Stored records:

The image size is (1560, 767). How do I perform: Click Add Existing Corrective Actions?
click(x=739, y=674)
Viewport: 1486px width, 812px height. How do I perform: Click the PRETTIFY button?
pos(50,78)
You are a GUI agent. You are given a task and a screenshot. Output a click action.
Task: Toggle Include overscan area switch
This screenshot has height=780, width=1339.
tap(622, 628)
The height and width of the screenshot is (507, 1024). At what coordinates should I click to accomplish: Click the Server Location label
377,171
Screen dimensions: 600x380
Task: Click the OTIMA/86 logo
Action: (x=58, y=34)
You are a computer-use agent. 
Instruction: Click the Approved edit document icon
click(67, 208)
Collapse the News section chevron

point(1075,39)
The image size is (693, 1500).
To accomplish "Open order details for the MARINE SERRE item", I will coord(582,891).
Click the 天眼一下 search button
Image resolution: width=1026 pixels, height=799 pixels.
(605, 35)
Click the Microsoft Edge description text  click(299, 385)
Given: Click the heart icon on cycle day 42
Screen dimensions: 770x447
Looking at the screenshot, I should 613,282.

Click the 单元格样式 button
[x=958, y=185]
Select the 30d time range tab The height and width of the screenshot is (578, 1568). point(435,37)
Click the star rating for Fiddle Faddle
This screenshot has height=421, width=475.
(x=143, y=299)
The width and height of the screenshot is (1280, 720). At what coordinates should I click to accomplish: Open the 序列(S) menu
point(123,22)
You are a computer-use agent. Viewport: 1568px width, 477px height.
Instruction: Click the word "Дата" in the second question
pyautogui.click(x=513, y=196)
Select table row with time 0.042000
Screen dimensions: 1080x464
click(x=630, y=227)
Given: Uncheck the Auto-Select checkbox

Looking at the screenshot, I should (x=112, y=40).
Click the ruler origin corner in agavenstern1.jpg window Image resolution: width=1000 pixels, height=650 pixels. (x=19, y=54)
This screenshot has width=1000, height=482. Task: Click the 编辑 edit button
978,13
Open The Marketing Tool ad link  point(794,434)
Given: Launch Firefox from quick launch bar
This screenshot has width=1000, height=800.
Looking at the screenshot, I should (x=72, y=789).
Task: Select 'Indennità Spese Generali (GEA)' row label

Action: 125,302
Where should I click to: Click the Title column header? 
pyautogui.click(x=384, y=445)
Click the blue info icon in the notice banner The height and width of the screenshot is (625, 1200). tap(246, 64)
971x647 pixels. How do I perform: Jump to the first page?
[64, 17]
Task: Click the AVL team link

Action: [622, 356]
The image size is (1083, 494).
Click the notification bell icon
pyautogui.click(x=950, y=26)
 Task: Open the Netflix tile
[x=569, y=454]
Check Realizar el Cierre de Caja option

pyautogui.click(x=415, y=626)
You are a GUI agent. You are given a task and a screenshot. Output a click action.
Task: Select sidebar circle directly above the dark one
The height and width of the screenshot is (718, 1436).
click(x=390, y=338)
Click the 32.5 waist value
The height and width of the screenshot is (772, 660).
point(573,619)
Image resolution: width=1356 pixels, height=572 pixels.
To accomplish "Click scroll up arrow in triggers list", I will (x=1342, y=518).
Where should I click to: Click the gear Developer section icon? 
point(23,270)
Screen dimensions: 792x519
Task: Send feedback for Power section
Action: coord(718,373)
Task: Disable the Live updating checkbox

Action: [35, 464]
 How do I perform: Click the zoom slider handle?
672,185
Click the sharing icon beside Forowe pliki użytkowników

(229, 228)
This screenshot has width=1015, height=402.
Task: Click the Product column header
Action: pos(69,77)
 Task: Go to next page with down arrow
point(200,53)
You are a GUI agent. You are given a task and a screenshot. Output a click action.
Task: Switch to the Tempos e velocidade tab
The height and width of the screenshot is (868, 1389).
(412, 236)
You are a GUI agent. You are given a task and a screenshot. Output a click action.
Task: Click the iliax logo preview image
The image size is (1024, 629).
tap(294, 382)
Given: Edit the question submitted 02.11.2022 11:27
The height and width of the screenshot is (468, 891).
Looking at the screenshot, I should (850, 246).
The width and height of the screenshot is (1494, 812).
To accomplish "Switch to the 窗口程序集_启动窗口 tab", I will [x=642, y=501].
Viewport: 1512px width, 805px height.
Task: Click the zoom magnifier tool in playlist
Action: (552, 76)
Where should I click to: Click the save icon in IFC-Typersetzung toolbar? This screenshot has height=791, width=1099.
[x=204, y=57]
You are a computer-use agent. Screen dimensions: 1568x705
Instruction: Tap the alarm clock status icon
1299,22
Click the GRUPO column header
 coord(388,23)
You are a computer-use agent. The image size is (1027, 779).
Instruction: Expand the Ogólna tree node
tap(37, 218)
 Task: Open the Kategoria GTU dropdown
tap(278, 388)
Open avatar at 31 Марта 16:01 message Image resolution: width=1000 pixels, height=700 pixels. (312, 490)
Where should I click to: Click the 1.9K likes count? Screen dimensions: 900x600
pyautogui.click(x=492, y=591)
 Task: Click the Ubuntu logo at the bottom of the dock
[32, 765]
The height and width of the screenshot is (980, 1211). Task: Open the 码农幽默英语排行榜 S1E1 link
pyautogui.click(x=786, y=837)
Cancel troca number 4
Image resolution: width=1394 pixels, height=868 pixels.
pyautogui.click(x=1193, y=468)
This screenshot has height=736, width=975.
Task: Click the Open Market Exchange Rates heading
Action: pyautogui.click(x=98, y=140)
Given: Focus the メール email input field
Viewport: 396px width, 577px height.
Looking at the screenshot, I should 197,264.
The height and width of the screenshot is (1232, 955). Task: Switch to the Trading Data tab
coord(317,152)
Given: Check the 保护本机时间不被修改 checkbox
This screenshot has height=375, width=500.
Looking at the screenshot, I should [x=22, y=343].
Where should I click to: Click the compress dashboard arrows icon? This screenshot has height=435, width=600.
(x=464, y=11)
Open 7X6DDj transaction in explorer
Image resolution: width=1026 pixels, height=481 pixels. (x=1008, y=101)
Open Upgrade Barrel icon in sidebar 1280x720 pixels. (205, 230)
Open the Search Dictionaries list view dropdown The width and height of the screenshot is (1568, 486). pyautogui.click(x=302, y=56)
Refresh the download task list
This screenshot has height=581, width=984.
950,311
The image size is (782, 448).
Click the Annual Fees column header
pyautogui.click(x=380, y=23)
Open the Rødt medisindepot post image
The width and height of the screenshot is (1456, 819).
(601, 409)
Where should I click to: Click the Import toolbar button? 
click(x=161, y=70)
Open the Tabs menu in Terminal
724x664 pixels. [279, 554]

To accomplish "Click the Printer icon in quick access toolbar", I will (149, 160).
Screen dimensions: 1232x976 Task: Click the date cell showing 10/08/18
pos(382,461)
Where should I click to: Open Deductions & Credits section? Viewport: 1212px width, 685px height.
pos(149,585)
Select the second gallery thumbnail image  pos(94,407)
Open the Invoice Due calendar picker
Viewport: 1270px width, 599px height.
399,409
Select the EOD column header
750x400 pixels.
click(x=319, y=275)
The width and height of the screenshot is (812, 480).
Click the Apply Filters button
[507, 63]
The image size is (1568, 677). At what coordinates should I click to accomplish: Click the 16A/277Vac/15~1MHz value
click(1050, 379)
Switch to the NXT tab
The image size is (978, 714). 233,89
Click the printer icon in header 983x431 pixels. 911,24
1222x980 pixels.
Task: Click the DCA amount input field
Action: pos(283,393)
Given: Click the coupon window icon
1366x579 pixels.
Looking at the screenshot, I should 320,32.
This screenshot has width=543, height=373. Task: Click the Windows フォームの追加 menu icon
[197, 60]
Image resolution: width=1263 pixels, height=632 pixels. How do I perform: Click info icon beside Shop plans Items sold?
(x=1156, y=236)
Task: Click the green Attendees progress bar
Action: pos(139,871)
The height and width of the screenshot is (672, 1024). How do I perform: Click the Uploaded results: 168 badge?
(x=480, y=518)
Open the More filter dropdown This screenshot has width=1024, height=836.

*Work order*
Your answer must be the complete data, repeated word for word.

*Response below*
The image size is (1560, 767). How do I perform: Click Add Existing Corrective Actions?
click(x=739, y=674)
Viewport: 1486px width, 812px height. How do I perform: Click the PRETTIFY button?
pos(50,78)
You are a GUI agent. You are given a task and a screenshot. Output a click action.
Task: Toggle Include overscan area switch
This screenshot has height=780, width=1339.
tap(622, 628)
The height and width of the screenshot is (507, 1024). At what coordinates should I click to accomplish: Click the Server Location label
377,171
Screen dimensions: 600x380
Task: Click the OTIMA/86 logo
Action: (x=58, y=34)
You are a computer-use agent. 
Instruction: Click the Approved edit document icon
click(67, 208)
Collapse the News section chevron

point(1075,39)
The image size is (693, 1500).
To accomplish "Open order details for the MARINE SERRE item", I will coord(582,891).
Click the 天眼一下 search button
Image resolution: width=1026 pixels, height=799 pixels.
(605, 35)
Click the Microsoft Edge description text  click(299, 385)
Given: Click the heart icon on cycle day 42
Screen dimensions: 770x447
Looking at the screenshot, I should 613,282.

Click the 单元格样式 button
[x=958, y=185]
Select the 30d time range tab The height and width of the screenshot is (578, 1568). point(435,37)
Click the star rating for Fiddle Faddle
This screenshot has height=421, width=475.
(x=143, y=299)
The width and height of the screenshot is (1280, 720). At what coordinates should I click to accomplish: Open the 序列(S) menu
point(123,22)
You are a computer-use agent. Viewport: 1568px width, 477px height.
Instruction: Click the word "Дата" in the second question
pyautogui.click(x=513, y=196)
Select table row with time 0.042000
Screen dimensions: 1080x464
click(x=630, y=227)
Given: Uncheck the Auto-Select checkbox

Looking at the screenshot, I should (x=112, y=40).
Click the ruler origin corner in agavenstern1.jpg window Image resolution: width=1000 pixels, height=650 pixels. (x=19, y=54)
This screenshot has width=1000, height=482. Task: Click the 编辑 edit button
978,13
Open The Marketing Tool ad link  point(794,434)
Given: Launch Firefox from quick launch bar
This screenshot has width=1000, height=800.
Looking at the screenshot, I should (x=72, y=789).
Task: Select 'Indennità Spese Generali (GEA)' row label

Action: 125,302
Where should I click to: Click the Title column header? 
pyautogui.click(x=384, y=445)
Click the blue info icon in the notice banner The height and width of the screenshot is (625, 1200). tap(246, 64)
971x647 pixels. How do I perform: Jump to the first page?
[64, 17]
Task: Click the AVL team link

Action: [622, 356]
The image size is (1083, 494).
Click the notification bell icon
pyautogui.click(x=950, y=26)
 Task: Open the Netflix tile
[x=569, y=454]
Check Realizar el Cierre de Caja option

pyautogui.click(x=415, y=626)
You are a GUI agent. You are given a task and a screenshot. Output a click action.
Task: Select sidebar circle directly above the dark one
The height and width of the screenshot is (718, 1436).
click(x=390, y=338)
Click the 32.5 waist value
The height and width of the screenshot is (772, 660).
point(573,619)
Image resolution: width=1356 pixels, height=572 pixels.
To accomplish "Click scroll up arrow in triggers list", I will (x=1342, y=518).
Where should I click to: Click the gear Developer section icon? 
point(23,270)
Screen dimensions: 792x519
Task: Send feedback for Power section
Action: coord(718,373)
Task: Disable the Live updating checkbox

Action: [35, 464]
 How do I perform: Click the zoom slider handle?
672,185
Click the sharing icon beside Forowe pliki użytkowników

(229, 228)
This screenshot has width=1015, height=402.
Task: Click the Product column header
Action: pos(69,77)
 Task: Go to next page with down arrow
point(200,53)
You are a GUI agent. You are given a task and a screenshot. Output a click action.
Task: Switch to the Tempos e velocidade tab
The height and width of the screenshot is (868, 1389).
(412, 236)
You are a GUI agent. You are given a task and a screenshot. Output a click action.
Task: Click the iliax logo preview image
The image size is (1024, 629).
tap(294, 382)
Given: Edit the question submitted 02.11.2022 11:27
The height and width of the screenshot is (468, 891).
Looking at the screenshot, I should (850, 246).
The width and height of the screenshot is (1494, 812).
To accomplish "Switch to the 窗口程序集_启动窗口 tab", I will [x=642, y=501].
Viewport: 1512px width, 805px height.
Task: Click the zoom magnifier tool in playlist
Action: (552, 76)
Where should I click to: Click the save icon in IFC-Typersetzung toolbar? This screenshot has height=791, width=1099.
[x=204, y=57]
You are a computer-use agent. Screen dimensions: 1568x705
Instruction: Tap the alarm clock status icon
1299,22
Click the GRUPO column header
 coord(388,23)
You are a computer-use agent. The image size is (1027, 779).
Instruction: Expand the Ogólna tree node
tap(37, 218)
 Task: Open the Kategoria GTU dropdown
tap(278, 388)
Open avatar at 31 Марта 16:01 message Image resolution: width=1000 pixels, height=700 pixels. (312, 490)
Where should I click to: Click the 1.9K likes count? Screen dimensions: 900x600
pyautogui.click(x=492, y=591)
 Task: Click the Ubuntu logo at the bottom of the dock
[32, 765]
The height and width of the screenshot is (980, 1211). Task: Open the 码农幽默英语排行榜 S1E1 link
pyautogui.click(x=786, y=837)
Cancel troca number 4
Image resolution: width=1394 pixels, height=868 pixels.
pyautogui.click(x=1193, y=468)
This screenshot has height=736, width=975.
Task: Click the Open Market Exchange Rates heading
Action: pyautogui.click(x=98, y=140)
Given: Focus the メール email input field
Viewport: 396px width, 577px height.
Looking at the screenshot, I should 197,264.
The height and width of the screenshot is (1232, 955). Task: Switch to the Trading Data tab
coord(317,152)
Given: Check the 保护本机时间不被修改 checkbox
This screenshot has height=375, width=500.
Looking at the screenshot, I should [x=22, y=343].
Where should I click to: Click the compress dashboard arrows icon? This screenshot has height=435, width=600.
(x=464, y=11)
Open 7X6DDj transaction in explorer
Image resolution: width=1026 pixels, height=481 pixels. (x=1008, y=101)
Open Upgrade Barrel icon in sidebar 1280x720 pixels. (205, 230)
Open the Search Dictionaries list view dropdown The width and height of the screenshot is (1568, 486). pyautogui.click(x=302, y=56)
Refresh the download task list
This screenshot has height=581, width=984.
950,311
The image size is (782, 448).
Click the Annual Fees column header
pyautogui.click(x=380, y=23)
Open the Rødt medisindepot post image
The width and height of the screenshot is (1456, 819).
(601, 409)
Where should I click to: Click the Import toolbar button? 
click(x=161, y=70)
Open the Tabs menu in Terminal
724x664 pixels. [279, 554]

To accomplish "Click the Printer icon in quick access toolbar", I will (149, 160).
Screen dimensions: 1232x976 Task: Click the date cell showing 10/08/18
pos(382,461)
Where should I click to: Open Deductions & Credits section? Viewport: 1212px width, 685px height.
pos(149,585)
Select the second gallery thumbnail image  pos(94,407)
Open the Invoice Due calendar picker
Viewport: 1270px width, 599px height.
399,409
Select the EOD column header
750x400 pixels.
click(x=319, y=275)
The width and height of the screenshot is (812, 480).
Click the Apply Filters button
[507, 63]
The image size is (1568, 677). At what coordinates should I click to accomplish: Click the 16A/277Vac/15~1MHz value
click(1050, 379)
Switch to the NXT tab
The image size is (978, 714). 233,89
Click the printer icon in header 983x431 pixels. 911,24
1222x980 pixels.
Task: Click the DCA amount input field
Action: pos(283,393)
Given: Click the coupon window icon
1366x579 pixels.
Looking at the screenshot, I should 320,32.
This screenshot has width=543, height=373. Task: Click the Windows フォームの追加 menu icon
[197, 60]
Image resolution: width=1263 pixels, height=632 pixels. How do I perform: Click info icon beside Shop plans Items sold?
(x=1156, y=236)
Task: Click the green Attendees progress bar
Action: pos(139,871)
The height and width of the screenshot is (672, 1024). How do I perform: Click the Uploaded results: 168 badge?
(x=480, y=518)
Open the More filter dropdown This screenshot has width=1024, height=836.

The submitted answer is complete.